Após pressão internacional, TikTok restaura conta da jornalista Bisan Owda
- www.jornalclandestino.org

- há 1 hora
- 2 min de leitura
A jornalista palestina Bisan Owda, reconhecida internacionalmente por sua cobertura da guerra na Faixa de Gaza, recuperou o acesso à sua conta no TikTok após ter sido removida da plataforma. A restauração ocorreu um dia depois do bloqueio, em meio a protestos de organizações de defesa da liberdade de imprensa e ampla repercussão na mídia internacional.
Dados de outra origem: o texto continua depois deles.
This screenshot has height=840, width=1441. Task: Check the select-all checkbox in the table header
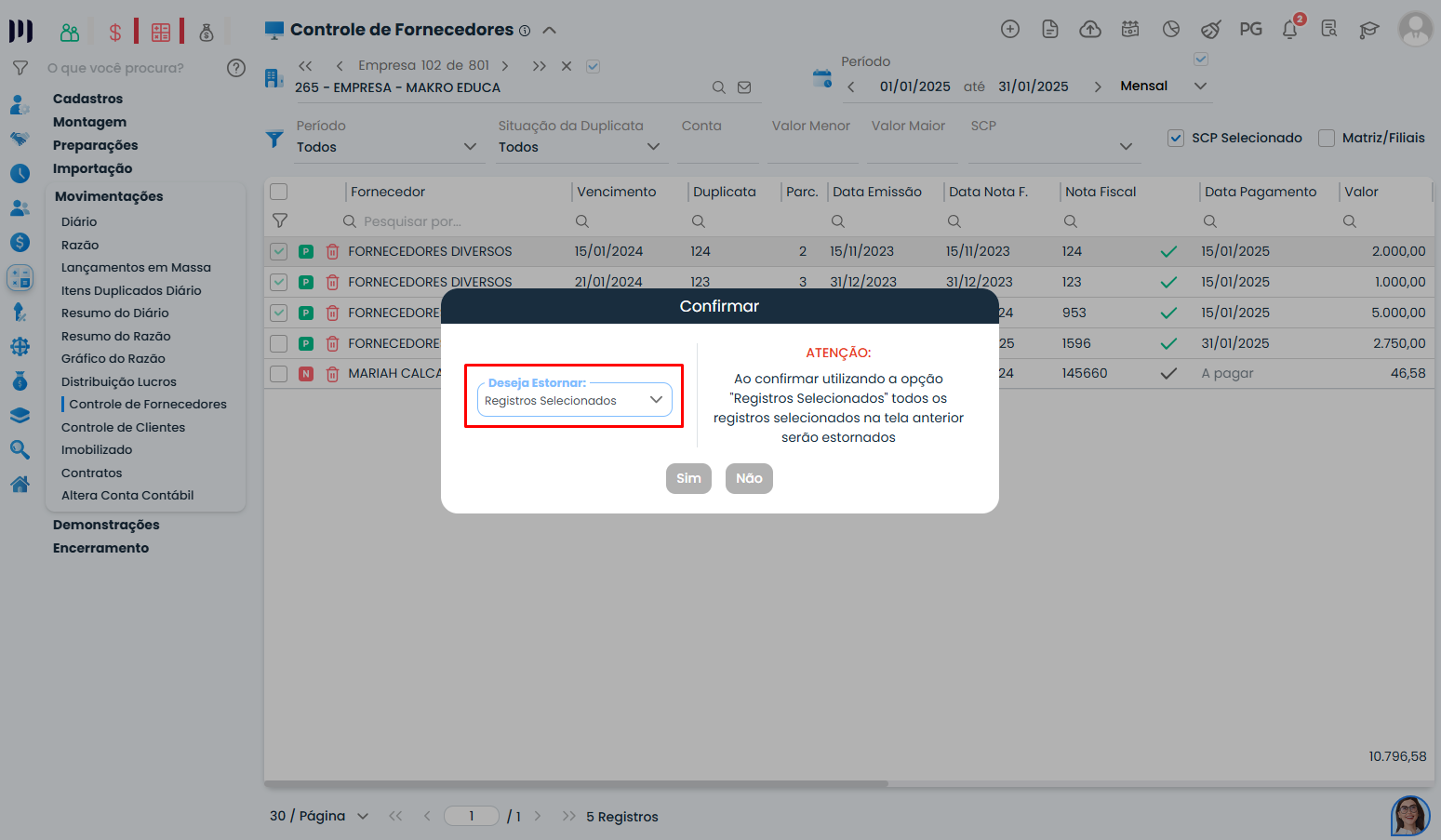(279, 192)
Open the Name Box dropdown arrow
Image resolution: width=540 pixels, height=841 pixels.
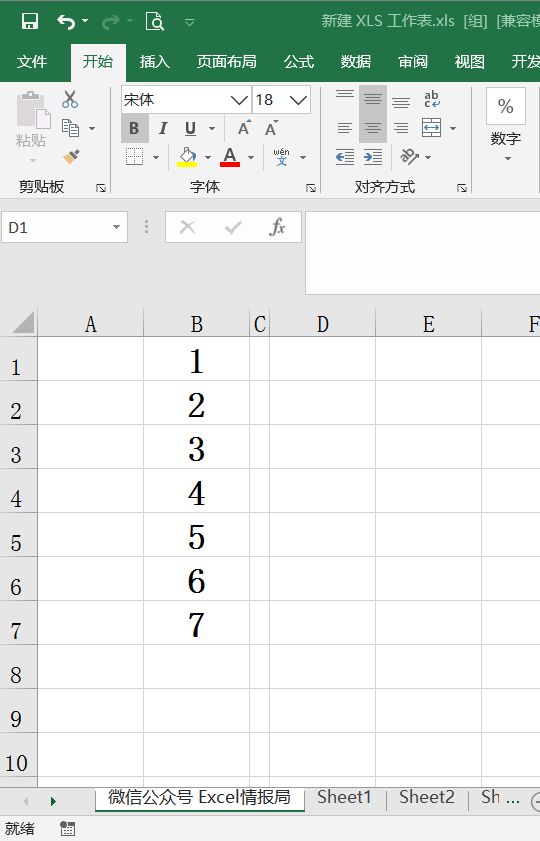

A jornalista confirmou em entrevista que voltou a ter acesso à sua conta no TikTok, que havia sido retirada do ar de forma inesperada. Segundo ela, embora o perfil esteja novamente disponível, usuários precisam digitar o nome de usuário completo para localizá-lo, o que limita o alcance espontâneo do conteúdo.
Owda também relatou ter recebido uma notificação da plataforma informando que vários de seus vídeos não seriam “elegíveis para receber referências”, sem detalhamento público dos critérios utilizados. Até o momento, não há registros de novas publicações em sua conta desde setembro de 2025, período em que jornalistas em Gaza enfrentam severas restrições de comunicação.
A jornalista ganhou projeção global ao publicar vídeos diários diretamente de Gaza, documentando o impacto da ofensiva israelense sobre a população civil. Em seus registros, ficou conhecida pela saudação recorrente: “Esta é Bisan, de Gaza, e ainda estou viva”, frase que se tornou símbolo da resistência de comunicadores palestinos em meio ao conflito.
O trabalho de Owda também integrou produções do AJ+, braço digital da Al Jazeera, e foi reconhecido com alguns dos mais importantes prêmios do jornalismo internacional, incluindo Emmy, Peabody e Edward R. Murrow, consolidando sua relevância como correspondente em zona de guerra.
Antes da suspensão de sua conta, a jornalista alertou seguidores sobre a possibilidade de remoção, mencionando o primeiro-ministro de Israel, Benjamin Netanyahu, que é investigado por crimes de guerra relacionados às ações genocidas em Gaza. Ela também comentou que mudanças na estrutura de controle do TikTok poderiam ter “consequências” para criadores de conteúdo político.
Apesar do cessar-fogo anunciado, os ataques israelenses continuam no território palestino. Na semana anterior à restauração da conta de Owda, três jornalistas palestinos foram mortos em Gaza. Dados do Comitê para a Proteção dos Jornalistas indicam que ao menos 207 profissionais da imprensa e trabalhadores da mídia palestinos morreram desde outubro de 2023, a maioria em ações atribuídas às forças israelenses.

O episódio ocorre paralelamente ao adiamento, pelo Supremo Tribunal de Israel, de uma decisão sobre a autorização para que jornalistas estrangeiros possam cobrir a Faixa de Gaza de forma independente, sem escolta militar israelense, o que é apontado por entidades internacionais como uma restrição à liberdade de imprensa.
Procurado, o TikTok afirmou que não comenta casos individuais. No entanto, em declaração a um veículo internacional, um porta-voz informou que a conta de Bisan Owda havia sido “temporariamente restrita” por preocupações relacionadas a risco de falsidade de identidade, sendo posteriormente restabelecida após nova análise.
A restauração da conta acontece em um contexto mais amplo de mudanças na operação do TikTok nos Estados Unidos. A empresa anunciou recentemente a conclusão de um acordo para criar uma versão separada da plataforma no país, controlada por um consórcio de investimentos majoritariamente ligado a empresas norte-americanas, incluindo grupos associados ao presidente Donald Trump.